What goes in extension points:
- Business validation rules (e.g. order minimum, credit checks)
- Domain-specific calculations (e.g. pricing, scoring)
- Custom integrations that don't fit templates (e.g. third-party APIs)
- Regional overrides (e.g. country-specific tax rules)
Why This Matters
Without the sandwich
AI generates everything — structural code and business logic together. The output is different every time. Review agents try to catch violations. Humans review what agents flag. The entire pipeline exists to compensate for non-deterministic output. At 50 services, stuff slips through. Every team interprets the patterns differently.
With the sandwich
Structural code is generated from reviewed templates — known-good by construction. Only extension points need human review (about 10% of the code). Templates improve, you regenerate, every service gets the upgrade. Violations are structurally impossible. The review burden drops. The coordination overhead between teams largely disappears.
The Full Pipeline
The AI Sandwich isn't a manual three-step process. It's an automated pipeline. A PM creates a Jira ticket or Slack message. An AI agent picks it up, translates it to a YAML domain spec, pushes it to a standards repo. CI triggers FixedCode to generate the service. CI/CD deploys it. The PM fills in business logic in extension points with AI help.

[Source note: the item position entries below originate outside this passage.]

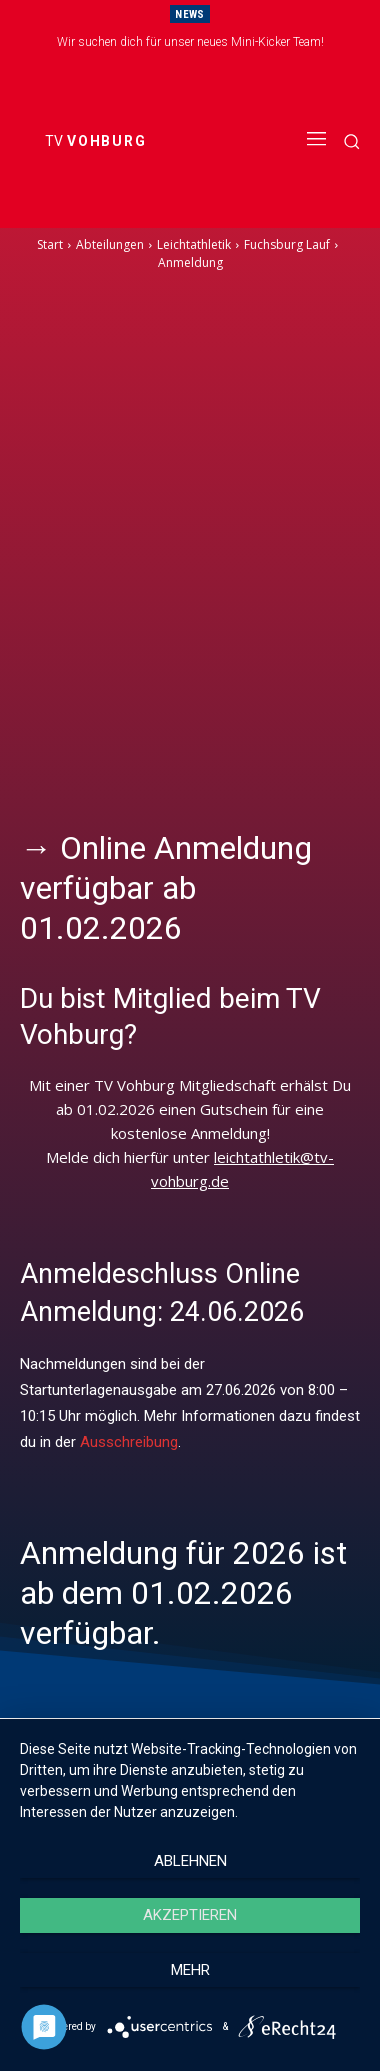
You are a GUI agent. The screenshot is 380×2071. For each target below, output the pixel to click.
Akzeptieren (190, 1915)
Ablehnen (190, 1861)
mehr (190, 1970)
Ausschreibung (129, 1442)
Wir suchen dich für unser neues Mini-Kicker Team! (190, 42)
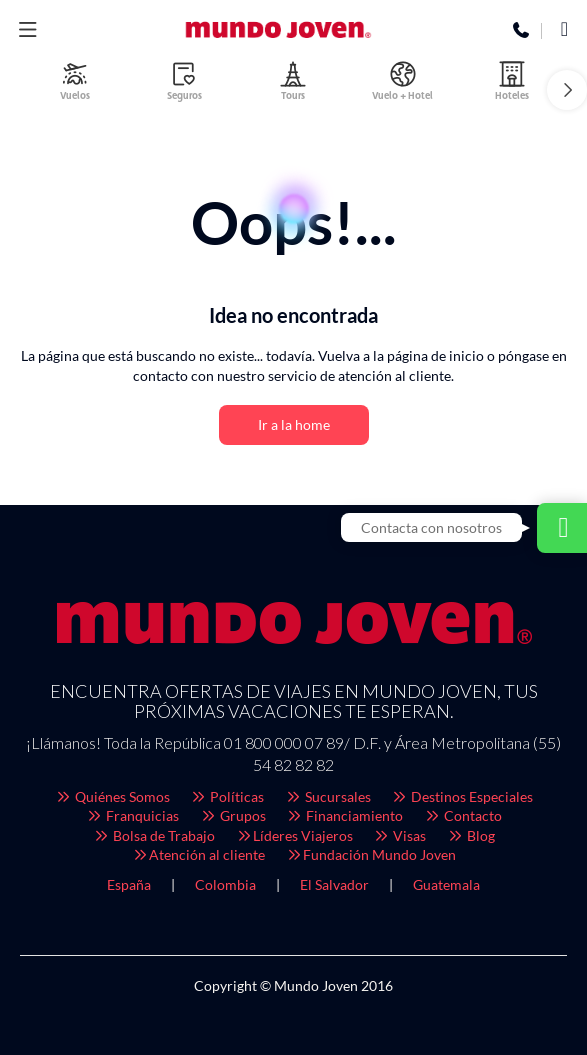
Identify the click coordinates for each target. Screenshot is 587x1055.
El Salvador (334, 884)
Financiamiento (345, 815)
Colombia (225, 884)
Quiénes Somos (112, 796)
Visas (400, 835)
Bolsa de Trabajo (154, 835)
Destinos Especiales (462, 796)
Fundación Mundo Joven (370, 854)
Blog (470, 835)
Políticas (227, 796)
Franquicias (133, 815)
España (129, 884)
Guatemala (446, 884)
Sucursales (327, 796)
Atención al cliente (199, 854)
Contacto (462, 815)
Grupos (232, 815)
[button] (567, 90)
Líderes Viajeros (294, 835)
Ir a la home (294, 424)
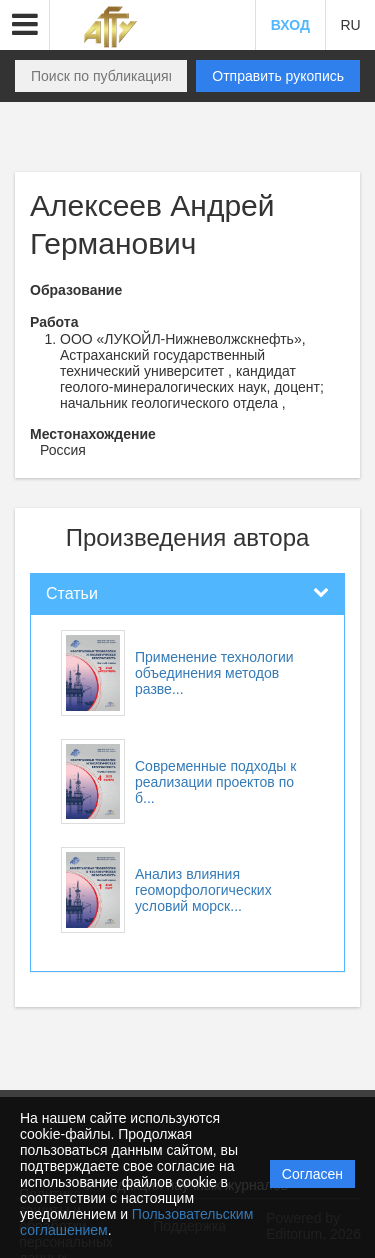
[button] (25, 25)
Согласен (312, 1174)
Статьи (72, 593)
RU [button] (350, 25)
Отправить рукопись (278, 76)
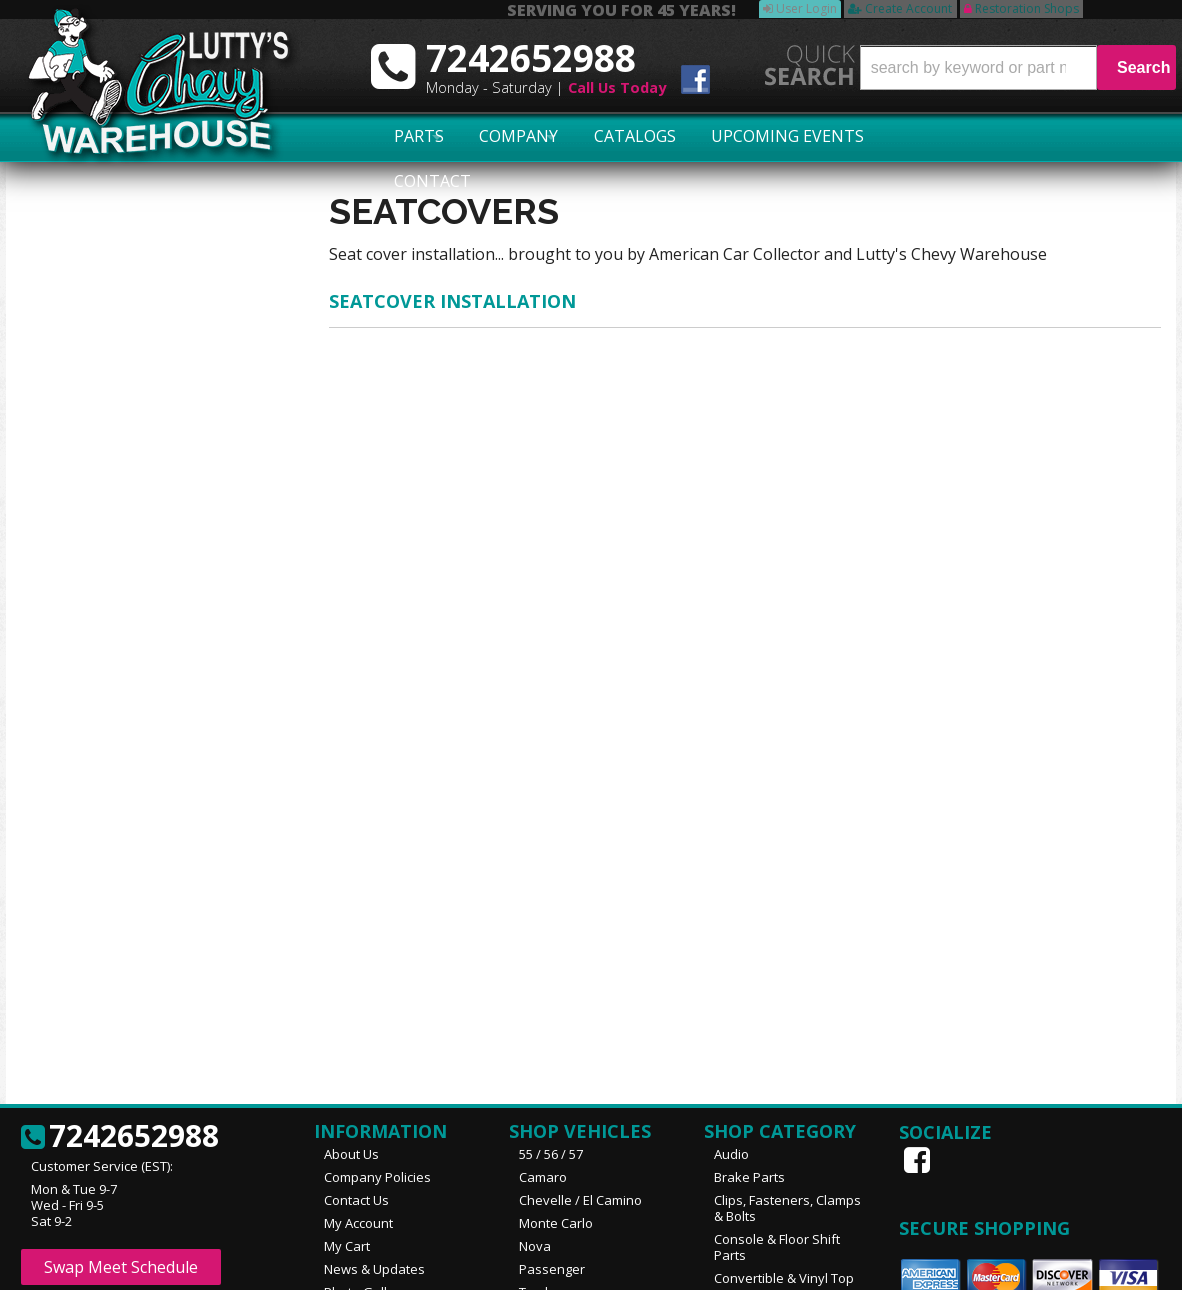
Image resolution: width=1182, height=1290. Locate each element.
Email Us (91, 769)
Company (488, 137)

Two Focus Areas, Not Three Roles
The traditional PM / developer / platform team split dissolves. What matters is the type of knowledge, not the job title.
Domain Knowledge
Understands the business: what services are needed, what the rules are, what the domain looks like. Writes requirements, defines specs, implements business logic in extension points — all with AI assistance.
Could be a PM, a business analyst, a domain expert, or a developer who understands the domain. The title doesn't matter.
Platform Knowledge
Understands the infrastructure: how services should be built, what patterns to use, where the boundaries are. Curates templates, evolves schemas, handles code that doesn't fit generation.
Could be a developer, a platform engineer, or a tech lead. They improve the system that everyone else generates from.